A universidade pública vivia sob ataque permanente desde 1964. O que a nova ordem bolsonarística põe em prática não tem ainda a violência militar de forma explícita, mas o golpe nas verbas é um dos maiores da história. Corta, corta, corta.

No que me vejo, flahsback, adentrando as salas de aula da UFPE na companhia do destemido bode Bakunin, nas mobilizações pelo ensino público. Óbvio que tirei a ideia de recitar poemas com caprino à tiracolo do Pablo Neruda. Acabara de ler “Confesso que vivi”. Tudo bem, havia sim algo a considerar no protesto da zoologia fantástica: o poeta chileno andava com um boi, um touro, nas suas apresentações. Humildemente reconheço a inferioridade na comparação animal, mas não deixei de cumprir a minha parte com meu bodinho representante-mor da resistência da Nação Semiárida.

Obrigo-me, novamente, ao grito mínimo contra essa mesquinhez de castigar o ensino em nome do nada, pior, em nome do ódio a quem aprende, pesquisa e colabora com o desenvolvimento do país. Triste quem acha que governa na lousa do ressentimento. Esse quadro de borrões fascistas é a visão de um desmaio patriótico.
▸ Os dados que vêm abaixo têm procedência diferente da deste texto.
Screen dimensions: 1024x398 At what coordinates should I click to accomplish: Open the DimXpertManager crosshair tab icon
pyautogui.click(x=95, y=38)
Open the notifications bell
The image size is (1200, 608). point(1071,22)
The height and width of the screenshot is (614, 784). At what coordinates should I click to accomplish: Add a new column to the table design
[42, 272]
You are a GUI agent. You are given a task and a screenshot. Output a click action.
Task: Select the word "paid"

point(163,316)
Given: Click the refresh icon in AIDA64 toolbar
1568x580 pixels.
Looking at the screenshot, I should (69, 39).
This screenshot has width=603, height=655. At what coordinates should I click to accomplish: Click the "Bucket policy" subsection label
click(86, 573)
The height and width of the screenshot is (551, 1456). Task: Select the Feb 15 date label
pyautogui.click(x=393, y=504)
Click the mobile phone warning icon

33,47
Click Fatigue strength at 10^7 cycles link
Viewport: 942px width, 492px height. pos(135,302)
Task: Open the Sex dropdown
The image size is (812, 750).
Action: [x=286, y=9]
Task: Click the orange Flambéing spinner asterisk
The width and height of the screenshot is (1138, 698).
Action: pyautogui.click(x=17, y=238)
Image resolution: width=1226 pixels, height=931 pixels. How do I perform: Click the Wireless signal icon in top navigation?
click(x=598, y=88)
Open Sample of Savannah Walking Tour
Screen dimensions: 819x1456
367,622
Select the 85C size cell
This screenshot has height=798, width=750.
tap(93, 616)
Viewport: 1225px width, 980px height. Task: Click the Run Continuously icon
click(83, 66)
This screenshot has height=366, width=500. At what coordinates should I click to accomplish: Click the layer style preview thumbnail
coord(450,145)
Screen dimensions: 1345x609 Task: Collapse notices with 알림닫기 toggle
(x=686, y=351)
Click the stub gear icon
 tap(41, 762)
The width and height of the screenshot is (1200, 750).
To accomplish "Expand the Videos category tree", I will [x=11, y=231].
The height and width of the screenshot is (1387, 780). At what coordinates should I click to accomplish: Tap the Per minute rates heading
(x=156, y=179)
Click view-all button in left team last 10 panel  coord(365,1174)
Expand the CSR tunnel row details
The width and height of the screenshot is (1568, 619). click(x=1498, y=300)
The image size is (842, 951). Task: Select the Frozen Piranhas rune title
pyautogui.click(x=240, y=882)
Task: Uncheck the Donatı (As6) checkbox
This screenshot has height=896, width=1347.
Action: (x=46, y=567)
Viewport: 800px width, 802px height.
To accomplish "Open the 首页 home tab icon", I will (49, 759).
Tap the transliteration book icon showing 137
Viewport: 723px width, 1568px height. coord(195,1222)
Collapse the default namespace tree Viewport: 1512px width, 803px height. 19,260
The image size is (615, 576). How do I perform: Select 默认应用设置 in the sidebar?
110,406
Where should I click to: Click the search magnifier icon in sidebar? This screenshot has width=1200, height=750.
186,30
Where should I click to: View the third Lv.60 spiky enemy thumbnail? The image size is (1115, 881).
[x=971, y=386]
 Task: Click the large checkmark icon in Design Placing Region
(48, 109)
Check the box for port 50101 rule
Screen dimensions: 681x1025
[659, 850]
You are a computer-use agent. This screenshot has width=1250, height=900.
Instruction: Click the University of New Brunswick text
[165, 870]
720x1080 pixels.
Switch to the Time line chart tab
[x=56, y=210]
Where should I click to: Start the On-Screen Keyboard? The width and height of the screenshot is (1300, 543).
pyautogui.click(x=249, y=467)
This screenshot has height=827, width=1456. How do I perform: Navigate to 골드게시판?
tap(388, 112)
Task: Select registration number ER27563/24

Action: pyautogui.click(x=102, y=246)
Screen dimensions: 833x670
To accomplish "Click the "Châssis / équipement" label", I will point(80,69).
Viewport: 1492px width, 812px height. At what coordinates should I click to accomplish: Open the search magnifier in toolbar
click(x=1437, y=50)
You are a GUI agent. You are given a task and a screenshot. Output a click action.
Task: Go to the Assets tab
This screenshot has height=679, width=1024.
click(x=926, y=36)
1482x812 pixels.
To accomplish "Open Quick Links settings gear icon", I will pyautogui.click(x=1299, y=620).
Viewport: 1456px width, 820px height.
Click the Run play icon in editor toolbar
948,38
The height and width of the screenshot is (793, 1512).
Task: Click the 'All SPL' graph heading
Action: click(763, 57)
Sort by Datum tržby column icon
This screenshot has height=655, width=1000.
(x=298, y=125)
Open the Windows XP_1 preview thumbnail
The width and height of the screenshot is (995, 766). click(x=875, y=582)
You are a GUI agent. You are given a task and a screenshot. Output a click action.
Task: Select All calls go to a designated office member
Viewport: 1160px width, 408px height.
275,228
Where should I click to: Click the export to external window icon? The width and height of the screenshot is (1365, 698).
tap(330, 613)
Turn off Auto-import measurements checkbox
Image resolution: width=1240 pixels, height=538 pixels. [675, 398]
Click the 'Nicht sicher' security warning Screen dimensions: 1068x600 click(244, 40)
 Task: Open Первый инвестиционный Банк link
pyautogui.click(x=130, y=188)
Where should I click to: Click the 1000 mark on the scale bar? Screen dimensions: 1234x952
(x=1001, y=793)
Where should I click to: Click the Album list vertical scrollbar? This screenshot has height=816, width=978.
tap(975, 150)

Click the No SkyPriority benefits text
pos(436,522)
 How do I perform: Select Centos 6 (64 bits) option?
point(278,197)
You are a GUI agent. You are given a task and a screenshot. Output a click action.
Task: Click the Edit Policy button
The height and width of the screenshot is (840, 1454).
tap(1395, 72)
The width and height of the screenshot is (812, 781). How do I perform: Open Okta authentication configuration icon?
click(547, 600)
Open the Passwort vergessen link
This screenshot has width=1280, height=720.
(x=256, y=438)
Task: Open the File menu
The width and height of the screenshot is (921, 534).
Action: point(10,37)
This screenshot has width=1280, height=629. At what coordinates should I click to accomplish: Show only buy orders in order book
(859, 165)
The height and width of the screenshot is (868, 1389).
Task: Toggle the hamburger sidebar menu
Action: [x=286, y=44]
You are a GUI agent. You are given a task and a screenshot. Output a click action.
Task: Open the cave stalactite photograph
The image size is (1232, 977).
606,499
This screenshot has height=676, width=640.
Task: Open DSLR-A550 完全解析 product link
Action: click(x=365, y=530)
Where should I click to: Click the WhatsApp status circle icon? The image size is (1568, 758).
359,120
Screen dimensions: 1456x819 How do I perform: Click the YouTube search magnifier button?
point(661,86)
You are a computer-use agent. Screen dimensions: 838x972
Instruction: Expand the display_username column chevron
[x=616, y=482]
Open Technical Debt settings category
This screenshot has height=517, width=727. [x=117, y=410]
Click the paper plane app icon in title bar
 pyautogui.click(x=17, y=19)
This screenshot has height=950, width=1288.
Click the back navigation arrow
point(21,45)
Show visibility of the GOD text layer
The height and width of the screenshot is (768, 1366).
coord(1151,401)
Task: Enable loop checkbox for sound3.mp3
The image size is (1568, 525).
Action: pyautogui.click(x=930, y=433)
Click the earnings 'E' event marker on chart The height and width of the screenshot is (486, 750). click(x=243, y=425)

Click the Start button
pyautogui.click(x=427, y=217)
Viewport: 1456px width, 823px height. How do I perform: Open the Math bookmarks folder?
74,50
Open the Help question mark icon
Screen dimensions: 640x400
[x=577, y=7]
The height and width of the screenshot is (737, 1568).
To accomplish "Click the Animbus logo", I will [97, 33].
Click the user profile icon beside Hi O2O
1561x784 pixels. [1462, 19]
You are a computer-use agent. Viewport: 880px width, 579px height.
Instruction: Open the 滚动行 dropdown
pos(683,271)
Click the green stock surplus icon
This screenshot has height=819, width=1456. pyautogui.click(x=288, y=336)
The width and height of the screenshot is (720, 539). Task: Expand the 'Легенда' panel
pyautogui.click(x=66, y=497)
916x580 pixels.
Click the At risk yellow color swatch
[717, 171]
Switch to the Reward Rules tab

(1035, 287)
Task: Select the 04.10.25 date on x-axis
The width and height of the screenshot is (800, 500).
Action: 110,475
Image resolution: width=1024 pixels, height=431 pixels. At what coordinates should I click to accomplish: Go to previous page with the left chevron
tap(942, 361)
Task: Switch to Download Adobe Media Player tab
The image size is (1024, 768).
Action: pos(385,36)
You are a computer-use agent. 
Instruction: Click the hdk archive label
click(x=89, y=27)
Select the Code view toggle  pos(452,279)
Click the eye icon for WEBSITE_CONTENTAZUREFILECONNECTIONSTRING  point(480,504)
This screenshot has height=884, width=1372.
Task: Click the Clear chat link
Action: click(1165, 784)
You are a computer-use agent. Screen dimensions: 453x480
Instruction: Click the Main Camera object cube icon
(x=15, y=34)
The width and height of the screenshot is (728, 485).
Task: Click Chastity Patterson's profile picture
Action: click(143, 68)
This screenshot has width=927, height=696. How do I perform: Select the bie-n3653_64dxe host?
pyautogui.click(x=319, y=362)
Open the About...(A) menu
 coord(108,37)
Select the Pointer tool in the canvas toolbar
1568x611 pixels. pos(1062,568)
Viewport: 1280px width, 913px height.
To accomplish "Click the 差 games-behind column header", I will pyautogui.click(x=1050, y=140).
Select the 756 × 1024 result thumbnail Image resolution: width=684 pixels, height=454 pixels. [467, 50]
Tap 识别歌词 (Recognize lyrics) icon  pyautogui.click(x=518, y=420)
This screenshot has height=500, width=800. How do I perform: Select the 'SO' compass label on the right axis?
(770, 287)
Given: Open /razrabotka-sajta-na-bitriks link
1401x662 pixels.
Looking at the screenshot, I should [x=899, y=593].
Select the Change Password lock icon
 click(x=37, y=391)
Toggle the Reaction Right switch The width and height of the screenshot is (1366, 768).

Tristes trópicos obscurantistas, donde muita gente boa largou de vez a ideia da coisa pública e, mesmo formado nas velhas universidades federais ou estaduais de guerra, agora defende o não-acesso, o muro. Que gente é essa?

Pelo visto, a ideia de governo é que ninguém passe do Mobral, o movimento brasileiro de alfabetização criado pela Ditadura, uma espécie de anticartilha Paulo Freire, cujo bê-a-bá decorativo não respeitava sequer as diferenças regionais das palavras. Lembro dos meus parentes, lá no grupo escolar do sítio das Cobras, município de Santana do Cariri (CE), tentando soletrar a palavra mandioca diante do que, para todos nós, se tratava de uma macaxeira. Tudo, tudo menos consciência do seu lugar na vida e no significado das raízes do Brasil.

Será preciso um festival nacional de “balbúrdia”, meu caro bode Bakunin, para barrar a destruição da universidade pública no Brasil. Pena que você não está mais entre nós. Seria um mascote extraordinário. Se não temos o bravo caprino, antes de tudo um pai-de-chiqueiro da potência erótica, recorremos ao não menos mitológico Serafim Ponte Grande: “A felicidade do homem é uma felicidade guerreira. Tenho dito. Viva à rapaziada! O gênio é uma longa besteira!”

Xico Sá, escritor e jornalista, é autor de “Big Jato” (editora Companhia das Letras), entre outros livros. Comentarista do programa “Redação Sportv”.